Hoffman lets his saga of war and peace unroll through the eyes of those on both sides who were there at the time. In particular, tramping the length and breadth of the old USSR, he tells us how a fading, failing Kremlin leadership consistently feared an American strike that Reagan, of course, knew wasn't coming. Doomsday came perilously close by accident and mutual misunderstanding; but, rationally, it was never on the cards. Did the CIA, with all its billions of dollars spent, have one good spy near the top of the Soviet tree? No: not one. Did Brezhnev, or Andropov, or Gorbachev have the intelligence feedback from the US that might have produced moments of calm reflection rather than convulsions? Yet again, no.

A few spies and defectors made a difference. Oleg Gordievsky does his canary act for Hoffman's benefit. Vladimir Pasechnik, the micro-biologist who revealed so much about secret germ warfare programmes, clearly altered the course of late events. But the brutal fact is that, through the toils of Brezhnev and beyond, neither of the superpowers either understood or had any meaningful contacts with the other. And the dismal truth beyond that is that neither side saw a reason to pause and engage brain – as opposed to panicking over flimsy bits of "intelligence". Basic assumptions were rigid, the opportunity for fresh thought to alter them was grimly limited. This war was not so much cold as deep frozen.

Gorbachev needed to end it because the cost of defence, rising blindly as the army ordered more and more missiles, was bankrupting the Soviet Union. Its economy, stuck in the mud and mired in congenital secrecy, couldn't cope anyway, but the burden of defence profligacy was forcing it to its knees. Reagan needed to end the race because he came to believe (as his "evil empire" rhetoric faded) that it was an evil in itself, a calamitous accident waiting to happen. And so, with many lets, hindrances and stumbles, the arms race slowed, then went into reverse. That couldn't save Gorbachev: perestroika was too harsh a medicine for the economy to take. But his fall, amid the disintegration of Soviet communism itself, was the seismic event of the late 20th century.

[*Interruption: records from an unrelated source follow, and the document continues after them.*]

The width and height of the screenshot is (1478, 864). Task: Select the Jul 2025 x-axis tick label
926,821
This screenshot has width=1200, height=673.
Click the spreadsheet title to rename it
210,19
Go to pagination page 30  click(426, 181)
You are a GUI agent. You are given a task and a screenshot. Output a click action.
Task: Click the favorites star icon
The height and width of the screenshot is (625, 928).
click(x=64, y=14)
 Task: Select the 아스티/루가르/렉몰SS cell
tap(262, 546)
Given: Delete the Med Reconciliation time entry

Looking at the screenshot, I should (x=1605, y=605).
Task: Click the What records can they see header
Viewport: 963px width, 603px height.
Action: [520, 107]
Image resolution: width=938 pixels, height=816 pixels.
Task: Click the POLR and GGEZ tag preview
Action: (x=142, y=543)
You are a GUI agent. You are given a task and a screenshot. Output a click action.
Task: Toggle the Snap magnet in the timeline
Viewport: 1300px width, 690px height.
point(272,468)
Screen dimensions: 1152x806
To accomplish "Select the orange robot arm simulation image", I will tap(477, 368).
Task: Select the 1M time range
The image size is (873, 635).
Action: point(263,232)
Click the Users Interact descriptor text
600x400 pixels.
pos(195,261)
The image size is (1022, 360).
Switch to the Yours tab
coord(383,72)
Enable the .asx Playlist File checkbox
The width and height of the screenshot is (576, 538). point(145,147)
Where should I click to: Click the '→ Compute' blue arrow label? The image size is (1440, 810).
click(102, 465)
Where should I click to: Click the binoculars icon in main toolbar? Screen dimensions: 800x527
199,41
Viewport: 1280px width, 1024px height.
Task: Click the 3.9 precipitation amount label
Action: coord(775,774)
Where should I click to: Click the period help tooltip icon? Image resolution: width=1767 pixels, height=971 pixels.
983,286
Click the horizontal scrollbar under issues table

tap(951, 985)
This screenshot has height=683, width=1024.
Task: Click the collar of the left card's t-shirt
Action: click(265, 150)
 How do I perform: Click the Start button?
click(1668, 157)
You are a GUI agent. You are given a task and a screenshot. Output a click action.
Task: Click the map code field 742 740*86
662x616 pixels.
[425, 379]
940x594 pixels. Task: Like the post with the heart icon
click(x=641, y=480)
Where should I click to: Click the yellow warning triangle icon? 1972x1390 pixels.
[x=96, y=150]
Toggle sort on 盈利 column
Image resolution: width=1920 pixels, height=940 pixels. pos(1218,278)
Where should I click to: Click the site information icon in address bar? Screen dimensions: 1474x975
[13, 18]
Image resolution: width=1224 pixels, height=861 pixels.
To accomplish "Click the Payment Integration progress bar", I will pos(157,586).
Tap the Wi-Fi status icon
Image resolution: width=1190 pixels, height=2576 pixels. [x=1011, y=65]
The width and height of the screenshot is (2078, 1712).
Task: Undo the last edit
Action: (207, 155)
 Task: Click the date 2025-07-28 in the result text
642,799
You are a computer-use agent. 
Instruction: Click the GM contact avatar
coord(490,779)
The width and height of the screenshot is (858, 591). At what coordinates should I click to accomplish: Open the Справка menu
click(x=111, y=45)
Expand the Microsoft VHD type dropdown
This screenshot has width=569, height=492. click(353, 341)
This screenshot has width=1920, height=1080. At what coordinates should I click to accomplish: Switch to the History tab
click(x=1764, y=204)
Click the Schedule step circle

Just history, though. An upheaval registered and forgotten? As Hoffman weaves in the story of how the Soviet Union, through its covert Biopreparat agency, secretly went on with massive research into germ warfare long after Richard Nixon and the west had abandoned it, he enters a chill caveat. Gorbachev may or may not have known what was going on. Yeltsin certainly didn't. There was no command and no control as Russia lost its satellite states and Iranian and Iraqi middle-men came shopping for anthrax or leftover uranium. The seeds of a new paranoia were sown.

But was that paralleled by a new emphasis on high-class intelligence, on convincing information for an information age? Ask Tony Blair, George W Bush or the shade of Saddam. Ask Dick Cheney, as locked in a chamber of prejudices during the Gorbachev era as he was as US vice-president two decades on. No: Hoffman's magisterial, human, vividly readable account of a remarkable time doesn't stop in 1991. Indeed, you could say that Dead Hand 2 is almost written.

Peter Preston's 51st State is published by Penguin.